Task description:
With the images omitted, return all of the entries exactly as they stand.
** Opening Data under study block **
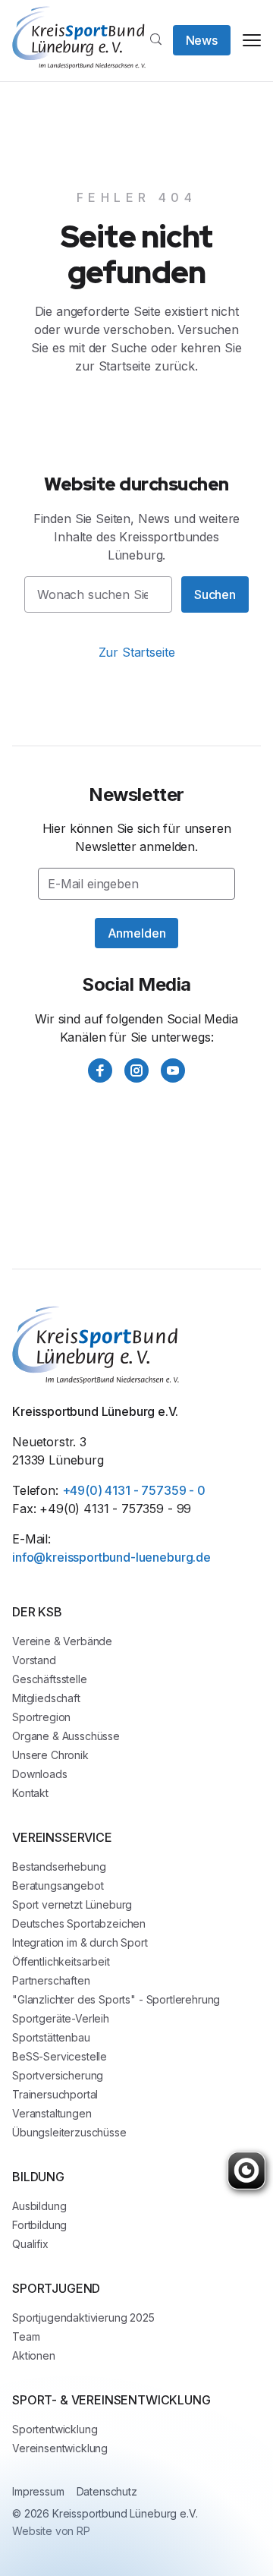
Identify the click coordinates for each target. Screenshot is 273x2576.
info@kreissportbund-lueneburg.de (111, 1557)
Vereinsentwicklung (60, 2448)
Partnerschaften (51, 1980)
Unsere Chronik (50, 1754)
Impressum (38, 2491)
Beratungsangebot (57, 1885)
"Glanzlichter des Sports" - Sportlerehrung (116, 1999)
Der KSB (37, 1611)
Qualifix (30, 2243)
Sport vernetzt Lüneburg (72, 1904)
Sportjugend (56, 2288)
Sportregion (41, 1717)
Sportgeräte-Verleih (60, 2018)
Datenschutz (107, 2491)
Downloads (39, 1773)
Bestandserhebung (58, 1866)
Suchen (215, 594)
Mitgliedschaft (46, 1698)
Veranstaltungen (52, 2113)
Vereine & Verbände (62, 1641)
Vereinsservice (62, 1837)
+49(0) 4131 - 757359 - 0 (134, 1490)
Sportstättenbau (51, 2037)
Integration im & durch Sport (80, 1942)
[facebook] (100, 1070)
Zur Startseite (137, 652)
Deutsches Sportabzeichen (79, 1923)
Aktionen (33, 2355)
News (202, 40)
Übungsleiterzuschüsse (69, 2132)
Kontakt (30, 1792)
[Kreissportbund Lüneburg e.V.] (79, 37)
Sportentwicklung (54, 2429)
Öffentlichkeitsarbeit (61, 1961)
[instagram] (136, 1070)
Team (25, 2336)
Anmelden (137, 933)
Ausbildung (39, 2205)
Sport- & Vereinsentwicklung (111, 2399)
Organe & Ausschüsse (66, 1735)
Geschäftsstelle (49, 1679)
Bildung (38, 2176)
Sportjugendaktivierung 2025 (83, 2317)
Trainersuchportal (55, 2094)
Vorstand (34, 1660)
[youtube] (173, 1070)
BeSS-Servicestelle (59, 2056)
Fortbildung (39, 2224)
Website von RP (51, 2530)
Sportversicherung (57, 2075)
** Closing Data under study block **
Response to this task:
Identify the click coordinates for each target. Screenshot is 273x2576.
info@kreissportbund-lueneburg.de (111, 1557)
Vereinsentwicklung (60, 2448)
Partnerschaften (51, 1980)
Unsere Chronik (50, 1754)
Impressum (38, 2491)
Beratungsangebot (57, 1885)
"Glanzlichter des Sports" - Sportlerehrung (116, 1999)
Der KSB (37, 1611)
Qualifix (30, 2243)
Sport vernetzt Lüneburg (72, 1904)
Sportjugend (56, 2288)
Sportregion (41, 1717)
Sportgeräte-Verleih (60, 2018)
Datenschutz (107, 2491)
Downloads (39, 1773)
Bestandserhebung (58, 1866)
Suchen (215, 594)
Mitgliedschaft (46, 1698)
Veranstaltungen (52, 2113)
Vereine & Verbände (62, 1641)
Vereinsservice (62, 1837)
+49(0) 4131 - 757359 - 0 (134, 1490)
Sportstättenbau (51, 2037)
Integration im & durch Sport (80, 1942)
[facebook] (100, 1070)
Zur Startseite (137, 652)
Deutsches Sportabzeichen (79, 1923)
Aktionen (33, 2355)
News (202, 40)
Übungsleiterzuschüsse (69, 2132)
Kontakt (30, 1792)
[Kreissportbund Lüneburg e.V.] (79, 37)
Sportentwicklung (54, 2429)
Öffentlichkeitsarbeit (61, 1961)
[instagram] (136, 1070)
Team (25, 2336)
Anmelden (137, 933)
Ausbildung (39, 2205)
Sport- & Vereinsentwicklung (111, 2399)
Organe & Ausschüsse (66, 1735)
Geschäftsstelle (49, 1679)
Bildung (38, 2176)
Sportjugendaktivierung 2025 (83, 2317)
Trainersuchportal (55, 2094)
Vorstand (34, 1660)
[youtube] (173, 1070)
BeSS-Servicestelle (59, 2056)
Fortbildung (39, 2224)
Website von RP (51, 2530)
Sportversicherung (57, 2075)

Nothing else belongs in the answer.